Posted on Sun Apr 09 2023

Recently, I needed to get a printed version of a 100-year-old book that was in the public domain. However, the pdf contained a small watermark on each page of the book. It would have looked terrible in print because the book was in Hindi and Sanskrit but the watermark was in English.

Fortunately, the watermark was only a text frame (or text box). I could remove it one by one from each page using Libre Office Draw, but the e-book had over 400 pages. I was looking for a way to remove those text frames programmatically. I discovered two viable solutions after a long search.

Libre Office Draw - Macros

If you are unfamiliar with bash, this may be a simpler method. You only need to run this Macro in Libre Office Draw. Thank you to the gentleman from the Libreoffice help desk who suggested this macro.
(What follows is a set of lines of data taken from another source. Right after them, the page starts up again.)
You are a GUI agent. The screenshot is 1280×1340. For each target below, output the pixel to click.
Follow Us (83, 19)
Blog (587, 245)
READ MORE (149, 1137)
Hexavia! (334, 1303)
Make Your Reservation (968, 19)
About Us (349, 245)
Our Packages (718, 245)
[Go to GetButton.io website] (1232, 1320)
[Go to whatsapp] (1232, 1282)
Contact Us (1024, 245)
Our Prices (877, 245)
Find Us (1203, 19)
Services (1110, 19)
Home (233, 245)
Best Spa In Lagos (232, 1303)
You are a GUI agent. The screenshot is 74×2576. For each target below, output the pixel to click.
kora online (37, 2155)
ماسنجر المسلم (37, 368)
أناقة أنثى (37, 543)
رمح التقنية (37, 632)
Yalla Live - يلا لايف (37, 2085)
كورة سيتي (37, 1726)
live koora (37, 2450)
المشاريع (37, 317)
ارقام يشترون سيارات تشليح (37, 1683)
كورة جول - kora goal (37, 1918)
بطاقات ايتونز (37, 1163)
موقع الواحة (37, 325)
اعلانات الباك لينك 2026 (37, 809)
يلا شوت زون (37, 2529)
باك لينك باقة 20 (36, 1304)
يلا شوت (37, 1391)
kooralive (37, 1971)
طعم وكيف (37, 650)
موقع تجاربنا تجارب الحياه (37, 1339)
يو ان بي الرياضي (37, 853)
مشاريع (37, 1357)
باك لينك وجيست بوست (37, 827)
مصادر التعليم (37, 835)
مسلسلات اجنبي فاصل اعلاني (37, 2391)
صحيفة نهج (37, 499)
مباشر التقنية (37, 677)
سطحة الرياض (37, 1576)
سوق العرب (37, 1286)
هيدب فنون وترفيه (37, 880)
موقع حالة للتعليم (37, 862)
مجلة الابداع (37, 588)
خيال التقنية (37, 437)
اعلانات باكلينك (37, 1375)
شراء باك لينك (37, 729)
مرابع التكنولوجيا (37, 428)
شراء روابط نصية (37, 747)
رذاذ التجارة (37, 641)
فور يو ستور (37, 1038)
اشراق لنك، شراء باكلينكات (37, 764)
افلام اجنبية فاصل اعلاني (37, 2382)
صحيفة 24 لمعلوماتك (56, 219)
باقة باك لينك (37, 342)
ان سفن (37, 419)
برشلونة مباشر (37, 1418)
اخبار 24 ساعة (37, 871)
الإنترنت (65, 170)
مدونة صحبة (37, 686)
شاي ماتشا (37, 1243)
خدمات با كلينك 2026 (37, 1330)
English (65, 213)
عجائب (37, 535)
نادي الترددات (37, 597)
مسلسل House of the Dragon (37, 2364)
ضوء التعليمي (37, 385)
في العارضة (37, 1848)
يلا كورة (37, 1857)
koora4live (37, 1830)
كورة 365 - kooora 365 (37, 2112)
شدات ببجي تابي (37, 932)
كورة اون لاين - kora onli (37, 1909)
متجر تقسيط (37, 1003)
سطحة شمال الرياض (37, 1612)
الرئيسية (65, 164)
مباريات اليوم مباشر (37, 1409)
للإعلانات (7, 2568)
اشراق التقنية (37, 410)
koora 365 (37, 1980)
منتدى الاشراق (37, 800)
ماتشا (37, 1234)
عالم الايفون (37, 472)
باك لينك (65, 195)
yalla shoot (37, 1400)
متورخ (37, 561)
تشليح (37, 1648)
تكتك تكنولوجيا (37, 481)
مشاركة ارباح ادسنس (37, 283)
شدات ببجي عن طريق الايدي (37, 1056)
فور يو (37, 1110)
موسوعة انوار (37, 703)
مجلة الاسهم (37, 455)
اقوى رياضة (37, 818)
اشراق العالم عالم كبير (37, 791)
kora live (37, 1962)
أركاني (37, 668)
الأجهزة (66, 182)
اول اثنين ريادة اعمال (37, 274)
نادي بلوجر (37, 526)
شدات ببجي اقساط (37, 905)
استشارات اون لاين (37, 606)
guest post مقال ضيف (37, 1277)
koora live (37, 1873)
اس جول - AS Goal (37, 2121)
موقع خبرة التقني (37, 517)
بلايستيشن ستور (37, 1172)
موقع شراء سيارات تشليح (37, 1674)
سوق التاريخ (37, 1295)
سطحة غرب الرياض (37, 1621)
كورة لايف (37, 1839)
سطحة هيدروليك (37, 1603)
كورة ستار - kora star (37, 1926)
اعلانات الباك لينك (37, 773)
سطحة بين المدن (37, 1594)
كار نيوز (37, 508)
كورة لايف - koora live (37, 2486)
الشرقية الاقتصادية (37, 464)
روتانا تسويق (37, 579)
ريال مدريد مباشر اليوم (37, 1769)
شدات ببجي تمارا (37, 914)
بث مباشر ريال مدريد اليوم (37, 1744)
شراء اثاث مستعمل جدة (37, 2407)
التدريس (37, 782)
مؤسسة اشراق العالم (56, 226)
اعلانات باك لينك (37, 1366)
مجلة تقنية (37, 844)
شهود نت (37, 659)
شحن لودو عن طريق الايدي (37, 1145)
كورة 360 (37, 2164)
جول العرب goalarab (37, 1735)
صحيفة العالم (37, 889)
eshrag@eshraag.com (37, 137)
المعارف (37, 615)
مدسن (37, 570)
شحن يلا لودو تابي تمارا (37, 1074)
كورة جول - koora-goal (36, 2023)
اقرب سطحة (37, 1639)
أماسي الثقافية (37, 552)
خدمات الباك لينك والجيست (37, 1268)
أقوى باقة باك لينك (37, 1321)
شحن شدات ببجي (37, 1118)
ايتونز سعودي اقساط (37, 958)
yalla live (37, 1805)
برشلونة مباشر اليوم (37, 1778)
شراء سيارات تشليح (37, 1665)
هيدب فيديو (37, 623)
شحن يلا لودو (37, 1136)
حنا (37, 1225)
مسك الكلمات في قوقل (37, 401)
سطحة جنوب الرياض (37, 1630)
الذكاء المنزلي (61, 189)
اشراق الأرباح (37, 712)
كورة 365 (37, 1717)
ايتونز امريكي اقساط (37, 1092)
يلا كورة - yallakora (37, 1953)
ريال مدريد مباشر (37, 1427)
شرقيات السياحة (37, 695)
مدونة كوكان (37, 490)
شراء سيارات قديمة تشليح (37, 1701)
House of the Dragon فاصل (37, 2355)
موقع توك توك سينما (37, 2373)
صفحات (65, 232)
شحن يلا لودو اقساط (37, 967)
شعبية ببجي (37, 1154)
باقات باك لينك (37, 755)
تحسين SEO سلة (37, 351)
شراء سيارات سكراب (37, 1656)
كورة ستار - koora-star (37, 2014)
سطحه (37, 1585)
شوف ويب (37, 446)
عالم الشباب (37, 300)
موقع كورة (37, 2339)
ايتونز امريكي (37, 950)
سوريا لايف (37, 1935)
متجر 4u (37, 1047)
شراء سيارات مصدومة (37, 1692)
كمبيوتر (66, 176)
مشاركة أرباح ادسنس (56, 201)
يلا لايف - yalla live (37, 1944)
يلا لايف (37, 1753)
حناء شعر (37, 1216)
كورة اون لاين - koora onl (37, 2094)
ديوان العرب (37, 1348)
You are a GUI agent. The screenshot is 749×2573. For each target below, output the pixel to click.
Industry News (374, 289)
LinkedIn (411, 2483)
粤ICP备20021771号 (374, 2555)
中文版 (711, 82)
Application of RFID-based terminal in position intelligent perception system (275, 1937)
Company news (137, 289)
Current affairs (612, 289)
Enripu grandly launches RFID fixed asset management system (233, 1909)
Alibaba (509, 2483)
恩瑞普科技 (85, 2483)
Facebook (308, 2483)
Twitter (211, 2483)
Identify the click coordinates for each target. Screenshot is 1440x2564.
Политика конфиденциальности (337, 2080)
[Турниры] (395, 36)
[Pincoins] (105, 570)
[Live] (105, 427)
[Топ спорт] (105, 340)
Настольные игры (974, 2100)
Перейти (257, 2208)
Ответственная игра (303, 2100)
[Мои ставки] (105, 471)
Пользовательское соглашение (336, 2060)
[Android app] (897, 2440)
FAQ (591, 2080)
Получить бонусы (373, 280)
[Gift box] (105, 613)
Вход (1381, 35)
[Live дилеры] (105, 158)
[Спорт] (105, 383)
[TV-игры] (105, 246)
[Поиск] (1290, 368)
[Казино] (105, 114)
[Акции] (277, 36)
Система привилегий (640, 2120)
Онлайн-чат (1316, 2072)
1Sub removeAllTextShapeFromScannedDocument()
2	doc0 = ThisComponent
3	dPgs = doc0.DrawPages
4	u1   = dPgs.Count - 1
5
6	For k = 0 To u1
7	  dPg = dPgs(k)
8	  u2 = dPg.Count - 1
9
10	  For j = u2 To 0 Step -1
11	    sh = dPg(j)
12	    If sh.ShapeType = "com.sun.star.drawing.TextShape" Then dPg.remove(sh)
13	  Next j
14
15	Next k
16End Sub

But, as I previously stated, this e-book has over 400 pages, all of which are scanned images. This was simply too much for my laptop. Libre Office Draw is a heavy program itself. So I'll need something else for my case.

Ghost Script

Ghost Script is most likely included with your Linux distribution. It is a PDF interpreter. After a lengthy search on Stack Overflow, I discovered the correct question. I found the answer to my issue in that question. Here is the command:

1gs -o no-texts.pdf -sDEVICE=pdfwrite -dFILTERTEXT with-texts.pdf

Thank you to the gentleman from Stack Overflow who asked this question.